Following the approach presented in Leitinger et al. (2023), we used the A+ parameter (Alessandrini et al. 2016; Dalessandro et al. 2018; Dalessandro et al. 2019) to assess the degree of spatial mixing between the 1P and the 2P. At 1.2 Gyr we have N1P = 9021 and N2P = 7206. As an illustration of the A+ parameter calculation, we show in Fig. 1 the cumulative projected distributions of RGB stars for both stellar populations of the N-body and MOCCA simulations. Both distributions are normalised by their numbers and their respective half-light radii. The total number of RGB stars at the reference time 1.2 Gyr is small, NRGB = 22 (see Fig. 3), so we collected data from snapshots between 1.18 and 1.22 Gyr and averaged the number distribution at 1.2 Gyr over a short time window. The MOCCA model has 5 snapshots, while the N-body model has 33 snapshots. The purpose of combining snapshots is not to increase the number of independent RGB stars, but to smooth the A+ measurement using a short time-smoothing window.

Figure 3 shows the time evolution of the RGB-star counts in the 1P and 2P for projections of the 3 D data onto the Galactic coordinate planes (X–Y, X–Z, and Y–Z). As expected, the RGB-star counts in each population are independent of projection direction and therefore show no systematic variation with projection. The number of RGB stars per snapshot is consistent and does not depend on the number of snapshots included in the averaging. The time steps are 0.116 Myr and 10 Myr for the NBODY6++GPU and MOCCA simulations, respectively.
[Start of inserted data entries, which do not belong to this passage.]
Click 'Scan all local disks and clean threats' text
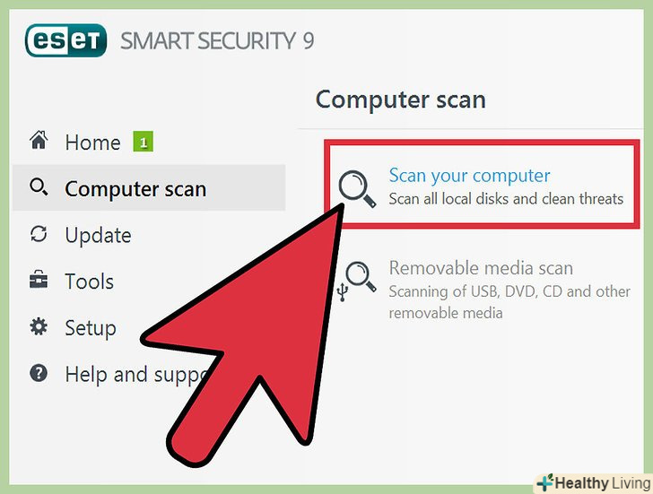Image resolution: width=653 pixels, height=494 pixels. tap(506, 199)

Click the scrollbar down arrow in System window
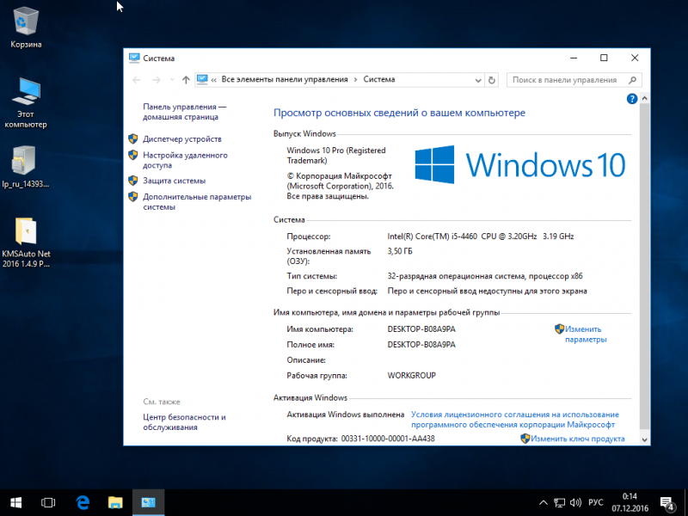pyautogui.click(x=644, y=439)
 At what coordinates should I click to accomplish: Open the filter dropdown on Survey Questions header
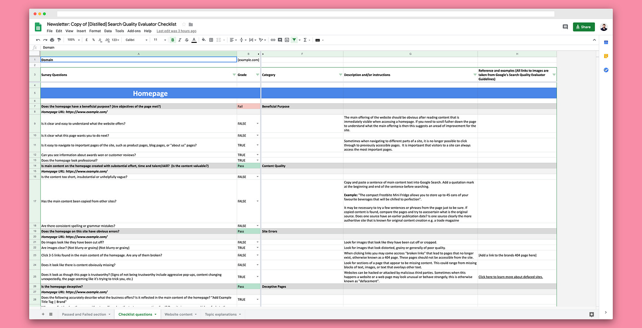click(234, 75)
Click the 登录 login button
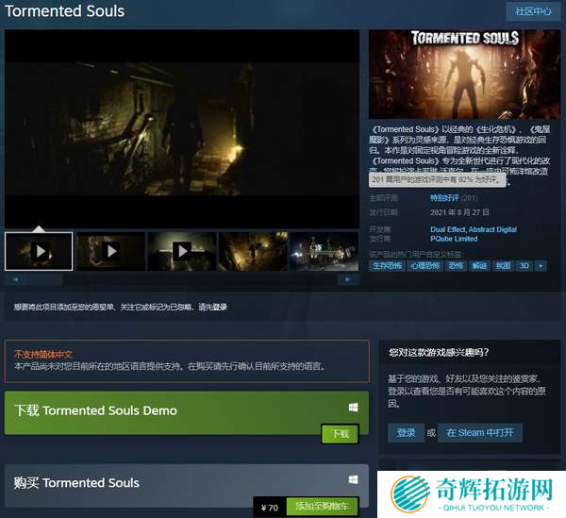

In Fig. 4, in the left panel, the data show the cumulative relative number distribution of RGB stars in both populations. Each line in the plot shows the individual cumulative distribution of RGB stars for the 33 separate snapshots inside a time interval of ±2 Myr. The distribution fluctuates significantly between individual snapshots, making it extremely hard to determine the real A+. The relative cumulative distribution changes from snapshot to snapshot reflect the RGB stars’ physical movement inside the cluster, as shown in the right panel.

In Fig. 4, in the right panel, we present the particle dynamical orbits (for the eight RGB stars of the 2P) around 1.2 Gyr. We see the projected orbits during the dynamical orbital evolution of these RGB stars inside the cluster. The coordinates of the RGB stars in these 33 snapshots change significantly, so the combination of these 33 snapshots into one ‘merged’ system better represents the dynamical stage of the whole N-body system and the particle distribution.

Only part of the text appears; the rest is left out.